Art Completes STEM Learning
STEM (Science, Technology, Engineering, and Mathematics) drives most university curricula. Mainly because of jobs. There are many job positions for those with a good STEM skillset. Know computer science? You’ll find lots of job openings. The question is whether to insert the “A”rt in “STEM,” and how to do it? What does art have to do with STEM anyway?
Examples of STEAM (adding the “A”) abound on the web. The ones I have read about are too complicated, too vague, or too limited. It would be nice to have something more conceptual. What are concepts in art, and can they be leveraged to improve STEM education? I wrote a short article on How Art Changes Math & Computing, and this post is a successor to that earlier one. I’d like to focus on art practice.
Based on my past research and teaching, I’ve come up with a problem statement followed by art practice concepts that I hope will improve STEM education. Since, these concepts also introduce Art into the mix, this document can serve to advance a kind of STEAM.
Trying to convince most people about the “A” in “STEM” requires one to begin with a problem that is partially solved by the “A” insertion. Most will not be convinced of STEAM as a pure ideology, without demonstrating clearly how Art can improve STEM education.
Here is the problem: our educational system is incomplete. While, informal education can occur outside of the classroom, most forms of learning occur mainly in the classroom: formal learning. The classroom is based on a 19th century factory model. The factory does a good job, but it is missing something. What can you learn for the other, enormous, bulk of the day when you are not attending class or doing homework? It is a gigantic hole in our system. Enter the factory, engage and follow the oracle, and then exit.
As an example of the problem, consider that you are learning mathematics, or a mathematical subject such as computer science. You go to class, buy the book, and do the work. But then you leave the classroom. Examples of mathematics are found everywhere. This includes computer science too, since computer science emerged from discrete mathematics. Unless we are talking of childhood education or special instructors, you are unlikely to find mathematical field trips to the park or around your campus.
Mathematics education has introduced ideas such as math treks and math walks, but these ideas are not yet in the mainstream. Projects such as talkSTEM in Dallas are a great new beginning, since one can learn STEM inside buildings and outdoors. If you also do a search for “math trek” or “math walk”, you will find other schools doing something similar.
Some topics are naturally inclined toward real-world experience, such as biology, geology, or physics. But the abstract mathematical sciences (math at the center with data science, information science, and computer science) are in need of experiential learning, as made evident in the math walks. The walks help to complete the existing incomplete educational system.
Here is a solution that is art-inspired. Artists are especially adept at 3 things:
- Observation
- Interpretation
- Representation
When you observe the angel oak pictured at the start of the article, what do you see? A first step is to pay attention using your senses. Like Sherlock Holmes. What does the tree sound like? What kinds of patterns exist in the tree? What about the bark? Unlike in the natural sciences, where the attention is given within the context of a hypothesis or frame of knowledge (e.g., physical law, biological species), the artistic approach to observation is more open ended. Take time to really look at what is around you using different interpretations. Ask lots of questions during the observation: this is fundamental to art education.
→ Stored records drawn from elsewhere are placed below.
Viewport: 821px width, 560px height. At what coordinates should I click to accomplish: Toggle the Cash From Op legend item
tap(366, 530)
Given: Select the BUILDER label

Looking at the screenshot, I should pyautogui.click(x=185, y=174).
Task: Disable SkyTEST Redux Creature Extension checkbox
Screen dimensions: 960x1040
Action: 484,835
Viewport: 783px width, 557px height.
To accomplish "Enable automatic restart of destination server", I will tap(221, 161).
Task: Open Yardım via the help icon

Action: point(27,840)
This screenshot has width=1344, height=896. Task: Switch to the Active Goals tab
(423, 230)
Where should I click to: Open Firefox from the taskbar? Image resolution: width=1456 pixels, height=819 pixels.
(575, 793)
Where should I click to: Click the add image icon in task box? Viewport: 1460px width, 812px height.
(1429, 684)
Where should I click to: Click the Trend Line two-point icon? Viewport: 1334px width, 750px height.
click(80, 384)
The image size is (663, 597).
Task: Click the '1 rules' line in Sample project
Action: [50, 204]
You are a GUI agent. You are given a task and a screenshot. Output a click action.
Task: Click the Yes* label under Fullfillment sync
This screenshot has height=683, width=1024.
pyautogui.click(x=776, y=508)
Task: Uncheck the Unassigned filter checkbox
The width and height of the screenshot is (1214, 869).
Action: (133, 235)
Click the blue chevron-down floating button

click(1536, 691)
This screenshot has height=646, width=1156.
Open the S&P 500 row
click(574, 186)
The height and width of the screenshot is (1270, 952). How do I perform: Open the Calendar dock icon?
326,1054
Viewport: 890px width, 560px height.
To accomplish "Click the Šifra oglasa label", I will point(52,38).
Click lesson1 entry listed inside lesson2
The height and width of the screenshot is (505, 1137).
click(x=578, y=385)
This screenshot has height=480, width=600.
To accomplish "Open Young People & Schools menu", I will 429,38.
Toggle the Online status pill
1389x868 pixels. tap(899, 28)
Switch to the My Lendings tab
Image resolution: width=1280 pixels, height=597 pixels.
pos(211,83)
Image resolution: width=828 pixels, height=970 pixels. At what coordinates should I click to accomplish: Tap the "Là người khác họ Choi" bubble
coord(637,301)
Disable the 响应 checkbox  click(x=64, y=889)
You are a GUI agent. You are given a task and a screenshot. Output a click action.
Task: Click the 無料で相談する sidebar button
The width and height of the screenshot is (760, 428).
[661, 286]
For learning math subjects, interpretation means that we can view reality as a reflection of mathematical structure.
Observation is about paying close attention to what you sense and see. We see the angel oak tree. Interpretation, with a mathematics lens, might suggest mapping the tree to a topological tree or even to a number. We might count the number of branches or leaves, or at least approximate. The number is one type of interpretation. In the modeling literature, we say that the number models the tree just like a scale model models the tree.
Representation is what you do with the topological tree or number. Representation is the “doing” part of experiential learning. How can you represent it? If you are steeped in STEM knowledge, this may seem weird, but artists do it all the time. When you represent via a drawing or painting, you are increasing the level of attention to the subject. Drawing is a trick for paying attention, while also yielding a creative product. It doesn’t matter if the world will not use your representation — what matters is that by creating it yourself, you have attended to the interpretation (e.g. math). Creative products enhance attention.
It is the attention which lies at the heart of learning, well before problem solving. One might use Legos or Minecraft to represent. I have had students in classes represent all kinds of formal structures with a diverse set of materials and technologies. It is often best to take the student completely outside the box. You see the angel oak? Represent it using Tinker Toys, or like the artist, invent your own modeling materials. The increased attention will make it more likely that the learning will be successful.
The art practices of observation, interpretation, and representation will be critical to the future of STEM education if we are asking students to think about their subjects all the time, and not just when it is required in class.
To learn math subjects, think like an artist.